In many ways she’d spent much of her younger life supressing the daredevil within.

She worked hard in school, then spent over a decade in the Latvian Post Office system, worked in a poultry farm with 35,000 chickens and then a shop.

“Always working, working, working,” she recalls.

FIRST BIG LEAP

When her son Alexsz was born in 1979, Gina changed jobs to spend time looking after her baby and life was good.

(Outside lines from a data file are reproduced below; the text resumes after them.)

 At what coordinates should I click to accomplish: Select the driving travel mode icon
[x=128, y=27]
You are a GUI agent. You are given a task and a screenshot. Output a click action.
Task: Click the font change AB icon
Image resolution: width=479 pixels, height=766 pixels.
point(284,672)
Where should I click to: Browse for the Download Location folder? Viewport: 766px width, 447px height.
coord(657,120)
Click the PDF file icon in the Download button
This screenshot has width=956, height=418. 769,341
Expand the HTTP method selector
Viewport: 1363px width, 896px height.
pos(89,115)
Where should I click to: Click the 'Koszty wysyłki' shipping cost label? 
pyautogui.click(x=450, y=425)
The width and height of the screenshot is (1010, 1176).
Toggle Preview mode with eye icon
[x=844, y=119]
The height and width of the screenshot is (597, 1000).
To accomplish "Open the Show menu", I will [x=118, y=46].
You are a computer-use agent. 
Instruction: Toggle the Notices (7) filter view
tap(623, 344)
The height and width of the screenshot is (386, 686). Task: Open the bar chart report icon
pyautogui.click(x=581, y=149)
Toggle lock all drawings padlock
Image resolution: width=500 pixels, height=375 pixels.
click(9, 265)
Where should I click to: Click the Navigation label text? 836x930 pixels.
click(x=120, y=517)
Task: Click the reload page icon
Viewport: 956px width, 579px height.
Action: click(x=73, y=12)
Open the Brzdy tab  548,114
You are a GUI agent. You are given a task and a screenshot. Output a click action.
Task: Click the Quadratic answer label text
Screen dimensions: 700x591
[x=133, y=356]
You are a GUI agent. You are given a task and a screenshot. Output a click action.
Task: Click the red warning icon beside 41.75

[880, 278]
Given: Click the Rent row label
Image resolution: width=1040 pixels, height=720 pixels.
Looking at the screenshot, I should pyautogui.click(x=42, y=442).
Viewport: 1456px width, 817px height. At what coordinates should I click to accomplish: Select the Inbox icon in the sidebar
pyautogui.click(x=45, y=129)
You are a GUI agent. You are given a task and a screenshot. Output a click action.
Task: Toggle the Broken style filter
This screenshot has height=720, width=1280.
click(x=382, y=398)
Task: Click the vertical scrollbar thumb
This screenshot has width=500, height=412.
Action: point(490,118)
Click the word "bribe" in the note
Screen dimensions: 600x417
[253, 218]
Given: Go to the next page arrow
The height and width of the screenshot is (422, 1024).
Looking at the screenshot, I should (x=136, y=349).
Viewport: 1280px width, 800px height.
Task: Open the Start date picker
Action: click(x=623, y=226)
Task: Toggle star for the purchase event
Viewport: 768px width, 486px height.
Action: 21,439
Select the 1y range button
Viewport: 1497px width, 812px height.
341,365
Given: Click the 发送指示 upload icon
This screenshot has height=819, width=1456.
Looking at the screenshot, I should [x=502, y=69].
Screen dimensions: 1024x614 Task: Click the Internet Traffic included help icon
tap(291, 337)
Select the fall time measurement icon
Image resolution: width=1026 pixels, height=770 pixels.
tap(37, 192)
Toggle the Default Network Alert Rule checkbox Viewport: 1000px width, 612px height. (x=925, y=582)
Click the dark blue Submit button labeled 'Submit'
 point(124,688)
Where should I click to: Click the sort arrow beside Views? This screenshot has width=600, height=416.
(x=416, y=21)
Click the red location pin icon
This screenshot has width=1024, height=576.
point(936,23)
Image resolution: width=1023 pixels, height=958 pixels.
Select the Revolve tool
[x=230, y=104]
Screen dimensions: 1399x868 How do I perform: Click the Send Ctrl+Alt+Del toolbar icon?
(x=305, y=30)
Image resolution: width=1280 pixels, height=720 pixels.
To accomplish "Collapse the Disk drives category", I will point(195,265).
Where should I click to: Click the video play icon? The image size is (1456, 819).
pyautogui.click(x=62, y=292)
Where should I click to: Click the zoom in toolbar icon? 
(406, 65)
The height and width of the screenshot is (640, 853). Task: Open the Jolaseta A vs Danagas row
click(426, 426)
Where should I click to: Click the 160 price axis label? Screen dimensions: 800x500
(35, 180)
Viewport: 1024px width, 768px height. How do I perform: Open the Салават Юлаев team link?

“It was during communist times of course. Latvia was within the Soviet Union until 1993. The system worked well in Latvia. Healthcare, education, employment, everything was provided and we were happy. But people worked so hard. In Latvia there were so many manufacturing factories providing fabrics and textiles. When we gained independence so many jobs were lost and factories closed,” she says.

And so in 2000 Gina, whose mother was from the Russian city of St. Petersburg where she would spend summer holidays as a child, decided to leave. To take that first big leap.

“I felt I needed to see more of the world, to try new things,”

She waited for three years before interest was registered by a business in Ireland – a mushroom farm in Mitchelstown.

“When I was younger I read ‘Gone With The Wind’ and recall the character Scarlett O’Hara. I’m not sure how we got a copy of it but we did. It was the first time that I was introduced to Ireland and so when I found out that was where I would be, I was overjoyed,” says Gina.

But it was a daunting undertaking.

She knew no one initially when she arrived in 2003, spoke very little english and was away from her son (then 24-years-old), family and friends.

“I knew what I was leaving behind but thought if I do not take this opportunity now I will never leave. Latvia, back then, was harsh. Even still today it is very hard to find decent work outside of the capital Riga. It was my chance, I had to go,” she explains.

Once she completed six-months working on the Golden Mushroom farm, she started in a local pig farm where she’d remain for over seven-years.

But it wasn’t all plain sailing. Just four-years after moving to Ireland Gina contracted Lyme disease after being bitten by a tick.

“I was very ill and it contributed to lots of other health problems which I have to this day,” she tells me at her kitchen table in her cosy apartment in Mitchelstown.

GREEN FINGERS

From 2011 though Gina was on the work search again as her health slowly improved. She spent a year looking after the flowers and greenery in Mitchelstown with the Ballyhoura Development Association.

“I love growing things and working with my hands. It is my passion. I grow strawberries, gooseberries, blackberries, raspberries, courgettes, tomatoes and lots of other things in a garden I made in the town. I love it, it makes me so happy,”

And Gina makes crocheted blankets, chair warmers, pictures and greeting cards. She’s always making things, learning, developing and evolving.

Her arts and crafts will be for sale in this Saturday’s Christmas Market in the square in Mitchelstown at which Together Ireland will have two tables.

And while she misses her son and grandchildren back in Latvia, Nikita (8) and Erika (2), she says living in Ireland has given her the independence she always craved.

“I go back to Latvia each year and my son has been here three times, but I love it here. Irish people are different, I understand them, they are warm and welcoming.”